Share your dilemmas and get honest opinions from other Mumsnetters.

To ask what exactly is an emotional affair?

30 replies

LustyBusty · 02/08/2013 07:24

Kind of a TAAT, but... I'm a bit confused. I hear on here a lot about emotional affairs, and I'm not sure where you draw the line? And is it different if the friend is the same sex as you or opposite? The below example is a situation I found myself in with (now ex for unrelated reasons!) dp a couple of years ago.
I have 2 friends F (female) and M (male). F is the same age as me, known her 10 years, lives 300 miles away, share everything with her, but usually only once a month or so. M is 20 years older than me, known him 3 years or so, is a work colleague and I share most things with him, we usually go out for a drink once a week. (Context, I work away from home, don't see dp in the week at all.) I would say I get on equally well with both M and F, but they are different friendships. F is for girly chat, support, bitching etc, M is for fun, rude jokes etc. I would text both a lot outside of work.
Was I having an EA with M?
TIA, Lusty

OP posts:
Lagoonablue · 02/08/2013 07:27

Just sounds like a friend tbh.

Tee2072 · 02/08/2013 07:29

An EA is when you use a person who is not your spouse/partner for 100% emotional support. And, usually, your spouse/partner has no idea the person exists.

It's one thing to share things with friends. It's another to share them with your friends and not your spouse.

thebody · 02/08/2013 07:31

when you are sharing 'everything' with someone other than your partner its wierd I think. really everything?

your sex life, dreams,fears, jokes. is nothing private to you and your partner, just you two?

that's what your life partner is for otherwise why bother.
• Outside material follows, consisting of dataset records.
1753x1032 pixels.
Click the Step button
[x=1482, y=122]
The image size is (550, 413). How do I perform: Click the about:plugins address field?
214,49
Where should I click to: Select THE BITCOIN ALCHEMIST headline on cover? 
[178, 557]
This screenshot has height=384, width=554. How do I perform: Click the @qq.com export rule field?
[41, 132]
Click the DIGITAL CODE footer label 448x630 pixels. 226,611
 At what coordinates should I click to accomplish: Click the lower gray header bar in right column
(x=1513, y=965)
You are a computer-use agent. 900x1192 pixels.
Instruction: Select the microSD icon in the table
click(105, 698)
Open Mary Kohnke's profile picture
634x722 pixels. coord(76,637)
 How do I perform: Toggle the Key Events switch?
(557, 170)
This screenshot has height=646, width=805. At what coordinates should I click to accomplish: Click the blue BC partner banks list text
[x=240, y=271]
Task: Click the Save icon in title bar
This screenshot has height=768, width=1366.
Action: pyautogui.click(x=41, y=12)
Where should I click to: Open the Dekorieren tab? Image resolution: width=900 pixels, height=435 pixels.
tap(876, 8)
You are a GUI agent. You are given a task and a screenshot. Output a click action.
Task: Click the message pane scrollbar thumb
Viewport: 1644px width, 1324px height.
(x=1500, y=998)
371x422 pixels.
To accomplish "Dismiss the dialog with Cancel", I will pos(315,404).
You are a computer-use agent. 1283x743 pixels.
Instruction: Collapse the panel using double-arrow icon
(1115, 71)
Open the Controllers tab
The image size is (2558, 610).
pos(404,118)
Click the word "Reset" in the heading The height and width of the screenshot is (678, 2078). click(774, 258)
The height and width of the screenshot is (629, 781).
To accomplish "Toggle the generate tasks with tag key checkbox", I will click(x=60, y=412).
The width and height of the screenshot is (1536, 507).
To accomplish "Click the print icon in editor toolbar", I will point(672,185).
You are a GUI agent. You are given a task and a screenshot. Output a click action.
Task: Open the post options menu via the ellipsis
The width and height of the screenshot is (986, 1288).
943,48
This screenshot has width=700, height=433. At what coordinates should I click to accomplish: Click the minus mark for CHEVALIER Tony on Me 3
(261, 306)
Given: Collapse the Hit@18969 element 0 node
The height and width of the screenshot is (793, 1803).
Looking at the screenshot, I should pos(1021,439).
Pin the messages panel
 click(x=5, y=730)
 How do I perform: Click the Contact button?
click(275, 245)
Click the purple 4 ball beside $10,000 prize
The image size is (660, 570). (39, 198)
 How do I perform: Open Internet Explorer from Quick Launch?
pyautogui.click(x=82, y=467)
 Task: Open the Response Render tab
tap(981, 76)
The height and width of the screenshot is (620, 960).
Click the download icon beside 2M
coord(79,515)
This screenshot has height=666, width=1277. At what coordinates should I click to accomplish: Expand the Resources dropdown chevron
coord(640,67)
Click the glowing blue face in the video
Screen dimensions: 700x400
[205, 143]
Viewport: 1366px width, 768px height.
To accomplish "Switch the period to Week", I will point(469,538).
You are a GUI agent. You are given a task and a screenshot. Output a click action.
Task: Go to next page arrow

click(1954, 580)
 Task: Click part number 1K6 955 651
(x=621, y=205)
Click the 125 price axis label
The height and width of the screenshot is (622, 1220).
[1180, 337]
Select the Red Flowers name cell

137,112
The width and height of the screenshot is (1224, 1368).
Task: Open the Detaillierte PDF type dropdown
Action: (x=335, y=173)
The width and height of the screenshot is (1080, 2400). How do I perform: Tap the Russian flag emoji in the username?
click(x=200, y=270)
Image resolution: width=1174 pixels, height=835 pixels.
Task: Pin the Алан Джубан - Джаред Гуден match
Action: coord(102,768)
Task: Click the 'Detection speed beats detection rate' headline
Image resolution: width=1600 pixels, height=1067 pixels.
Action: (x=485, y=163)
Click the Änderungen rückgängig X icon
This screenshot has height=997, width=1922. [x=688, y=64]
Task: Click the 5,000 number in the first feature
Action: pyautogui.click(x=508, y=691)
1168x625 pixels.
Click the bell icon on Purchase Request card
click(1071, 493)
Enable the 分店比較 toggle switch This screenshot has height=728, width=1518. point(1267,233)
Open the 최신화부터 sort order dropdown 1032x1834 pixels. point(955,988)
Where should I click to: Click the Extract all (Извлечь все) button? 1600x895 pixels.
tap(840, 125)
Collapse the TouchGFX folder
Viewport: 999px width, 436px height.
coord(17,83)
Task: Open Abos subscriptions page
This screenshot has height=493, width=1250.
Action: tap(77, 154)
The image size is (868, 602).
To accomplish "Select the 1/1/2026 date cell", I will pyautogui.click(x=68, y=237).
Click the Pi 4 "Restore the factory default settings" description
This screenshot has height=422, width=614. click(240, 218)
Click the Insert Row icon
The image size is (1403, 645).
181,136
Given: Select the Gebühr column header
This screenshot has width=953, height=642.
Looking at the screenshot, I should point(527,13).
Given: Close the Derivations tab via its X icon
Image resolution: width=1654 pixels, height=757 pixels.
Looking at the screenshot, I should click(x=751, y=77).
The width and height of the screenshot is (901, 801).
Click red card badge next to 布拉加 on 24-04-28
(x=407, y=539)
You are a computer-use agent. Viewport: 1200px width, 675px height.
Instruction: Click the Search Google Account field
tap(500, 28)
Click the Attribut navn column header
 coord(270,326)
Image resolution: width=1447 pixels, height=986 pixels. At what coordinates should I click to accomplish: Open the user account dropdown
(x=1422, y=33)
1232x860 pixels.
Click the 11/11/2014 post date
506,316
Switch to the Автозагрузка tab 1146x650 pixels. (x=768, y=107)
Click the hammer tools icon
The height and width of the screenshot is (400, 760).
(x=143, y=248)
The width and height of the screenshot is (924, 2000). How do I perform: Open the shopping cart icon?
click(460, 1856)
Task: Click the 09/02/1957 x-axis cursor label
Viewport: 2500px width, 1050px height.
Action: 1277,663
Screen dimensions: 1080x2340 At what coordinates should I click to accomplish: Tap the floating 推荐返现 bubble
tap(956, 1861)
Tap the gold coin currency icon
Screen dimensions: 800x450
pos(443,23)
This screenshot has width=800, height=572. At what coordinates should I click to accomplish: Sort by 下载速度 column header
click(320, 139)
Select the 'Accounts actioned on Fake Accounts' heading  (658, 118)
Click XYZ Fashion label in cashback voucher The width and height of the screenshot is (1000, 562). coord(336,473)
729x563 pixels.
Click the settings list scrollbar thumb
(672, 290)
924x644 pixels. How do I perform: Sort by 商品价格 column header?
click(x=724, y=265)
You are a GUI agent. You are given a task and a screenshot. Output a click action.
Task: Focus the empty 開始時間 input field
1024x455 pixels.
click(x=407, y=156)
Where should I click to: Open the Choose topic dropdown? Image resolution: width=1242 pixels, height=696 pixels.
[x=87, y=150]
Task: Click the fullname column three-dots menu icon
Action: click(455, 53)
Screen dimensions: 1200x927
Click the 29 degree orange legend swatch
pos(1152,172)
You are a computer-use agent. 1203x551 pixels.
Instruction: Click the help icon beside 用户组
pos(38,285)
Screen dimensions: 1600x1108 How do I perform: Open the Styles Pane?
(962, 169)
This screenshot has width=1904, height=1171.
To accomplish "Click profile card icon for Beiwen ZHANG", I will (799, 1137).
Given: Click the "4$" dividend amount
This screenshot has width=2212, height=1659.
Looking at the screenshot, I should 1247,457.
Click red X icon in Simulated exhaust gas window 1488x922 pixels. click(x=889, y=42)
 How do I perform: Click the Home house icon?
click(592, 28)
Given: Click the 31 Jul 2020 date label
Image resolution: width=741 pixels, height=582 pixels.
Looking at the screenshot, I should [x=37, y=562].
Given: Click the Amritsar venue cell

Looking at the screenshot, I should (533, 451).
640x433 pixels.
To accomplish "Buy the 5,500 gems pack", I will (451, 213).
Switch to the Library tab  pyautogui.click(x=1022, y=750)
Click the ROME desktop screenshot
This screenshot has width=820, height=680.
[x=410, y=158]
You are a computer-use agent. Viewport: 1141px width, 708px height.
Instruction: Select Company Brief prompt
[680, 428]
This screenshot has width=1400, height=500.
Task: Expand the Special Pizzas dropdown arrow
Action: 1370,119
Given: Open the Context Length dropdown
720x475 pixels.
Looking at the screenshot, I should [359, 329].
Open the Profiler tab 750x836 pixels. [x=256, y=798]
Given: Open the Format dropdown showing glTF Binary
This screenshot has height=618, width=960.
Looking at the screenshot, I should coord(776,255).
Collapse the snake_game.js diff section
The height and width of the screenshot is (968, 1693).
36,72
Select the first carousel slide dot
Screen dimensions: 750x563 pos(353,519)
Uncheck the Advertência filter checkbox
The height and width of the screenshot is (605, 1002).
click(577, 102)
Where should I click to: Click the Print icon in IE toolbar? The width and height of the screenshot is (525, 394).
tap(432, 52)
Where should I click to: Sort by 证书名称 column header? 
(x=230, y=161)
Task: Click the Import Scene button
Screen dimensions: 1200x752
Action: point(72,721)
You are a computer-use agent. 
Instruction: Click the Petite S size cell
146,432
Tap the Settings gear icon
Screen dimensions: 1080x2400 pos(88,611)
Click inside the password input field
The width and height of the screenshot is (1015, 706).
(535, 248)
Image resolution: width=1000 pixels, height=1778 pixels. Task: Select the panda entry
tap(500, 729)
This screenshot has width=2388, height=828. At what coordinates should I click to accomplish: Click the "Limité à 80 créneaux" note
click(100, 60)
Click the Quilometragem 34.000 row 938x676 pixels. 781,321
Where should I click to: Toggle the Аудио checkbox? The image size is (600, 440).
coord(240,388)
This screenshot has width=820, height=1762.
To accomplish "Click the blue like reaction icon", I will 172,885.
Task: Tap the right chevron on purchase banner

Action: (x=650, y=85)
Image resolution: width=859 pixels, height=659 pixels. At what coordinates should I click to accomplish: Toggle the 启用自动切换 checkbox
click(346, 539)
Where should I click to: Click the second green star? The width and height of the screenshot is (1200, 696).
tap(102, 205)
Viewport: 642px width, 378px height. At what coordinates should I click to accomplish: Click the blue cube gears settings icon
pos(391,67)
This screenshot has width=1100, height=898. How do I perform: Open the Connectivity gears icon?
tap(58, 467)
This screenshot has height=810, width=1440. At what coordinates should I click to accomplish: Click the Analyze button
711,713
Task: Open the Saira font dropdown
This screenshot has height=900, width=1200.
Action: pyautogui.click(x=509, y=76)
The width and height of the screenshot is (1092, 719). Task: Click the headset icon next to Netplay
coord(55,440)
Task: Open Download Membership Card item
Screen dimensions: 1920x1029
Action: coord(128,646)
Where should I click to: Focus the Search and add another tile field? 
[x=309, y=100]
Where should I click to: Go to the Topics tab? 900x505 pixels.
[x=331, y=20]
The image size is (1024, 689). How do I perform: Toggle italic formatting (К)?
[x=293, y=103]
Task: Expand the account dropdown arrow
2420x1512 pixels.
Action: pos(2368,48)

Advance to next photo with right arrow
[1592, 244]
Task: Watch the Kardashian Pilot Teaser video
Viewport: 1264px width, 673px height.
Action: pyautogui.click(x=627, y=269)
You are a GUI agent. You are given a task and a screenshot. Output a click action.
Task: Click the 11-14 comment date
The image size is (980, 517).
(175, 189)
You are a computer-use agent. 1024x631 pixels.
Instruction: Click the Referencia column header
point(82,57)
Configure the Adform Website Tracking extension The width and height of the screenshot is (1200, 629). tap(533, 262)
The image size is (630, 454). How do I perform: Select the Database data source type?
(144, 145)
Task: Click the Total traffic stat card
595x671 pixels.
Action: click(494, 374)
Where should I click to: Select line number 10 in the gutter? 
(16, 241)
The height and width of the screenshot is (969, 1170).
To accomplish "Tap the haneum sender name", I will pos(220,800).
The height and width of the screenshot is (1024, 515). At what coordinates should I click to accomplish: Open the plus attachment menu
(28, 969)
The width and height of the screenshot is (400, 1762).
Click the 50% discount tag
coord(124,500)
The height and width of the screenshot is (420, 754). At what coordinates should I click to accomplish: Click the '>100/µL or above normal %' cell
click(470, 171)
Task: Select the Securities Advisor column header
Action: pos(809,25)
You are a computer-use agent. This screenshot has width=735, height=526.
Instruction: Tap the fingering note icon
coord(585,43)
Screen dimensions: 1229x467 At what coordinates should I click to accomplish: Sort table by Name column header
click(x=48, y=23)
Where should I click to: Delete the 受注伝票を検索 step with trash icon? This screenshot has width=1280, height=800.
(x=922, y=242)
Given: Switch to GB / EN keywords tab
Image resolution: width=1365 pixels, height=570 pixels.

fluffyraggies · 02/08/2013 07:34

Yes, and i'd add that it's an EA if you are spending significant amounts of time thinking or day dreaming about that other person. Not necessarily in a sexual way. Wondering what they are doing. Wondering what you will say to them next. Wondering what they will say to you. Getting a thrill out of daily contact with them more than you are from your partner/spouse. Putting contact with them before contact with your DP.

CockyFox · 02/08/2013 07:37

I think an emotional affair is where you have the same type of relationship with a close friend of the same sex as your partner ad you do with your partner just without the physical part and your partner doesn't know they exsist.

Tee2072 · 02/08/2013 07:41

That's the whole point thebody. It's an affair. Just not a physical one.

It's just as damaging to a relationship as a physical one. Maybe even more so in some ways.

thebody · 02/08/2013 07:45

yes Tee agree. tred carefully op.

Mia4 · 02/08/2013 09:07

I see an EA as where you share your everything emotional/metal/verbal with someone who isn't your partner or your best friend and, quite often, pull away from your partner and lose that intimacy with them. Basically you're replacing your partner and giving to the other more. Also sometimes in EA the person cheating uses the other person to bitch and moan about their partner, intensifying the intimacy between them by taking problems outside the relationship rather then addressing them with their partner.

I don't mean texting your friend to rant 'X is really pissing me off today, why is he always so messy. No matter how many times i ask him to pick up his shit, he forgets!'' More 'X and I are having real issues, X never listens to me, treats me like a child, i just can't talk to X anymore etc'

Biggest warning is when you use or are told ' I can't speak to X anymore, you're the only one I can talk to about this.

Mia4 · 02/08/2013 09:08

And no, I don't think you're having an EA, sounds like friendship to me. But it could always possibly become one later down the line.

meditrina · 02/08/2013 09:29

You haven't told us enough about the the roleof these relationships in your life. Because it's not about whether you have friends, it's about whether the nature of the friendship has crossed a line into cheating.

Yes, of course they can be either hetero or homo.

They are characterised by concealing their existence or their extent from your primary partner, and by including intimacies that you do not share (at all, so fully or so readily) with your partner.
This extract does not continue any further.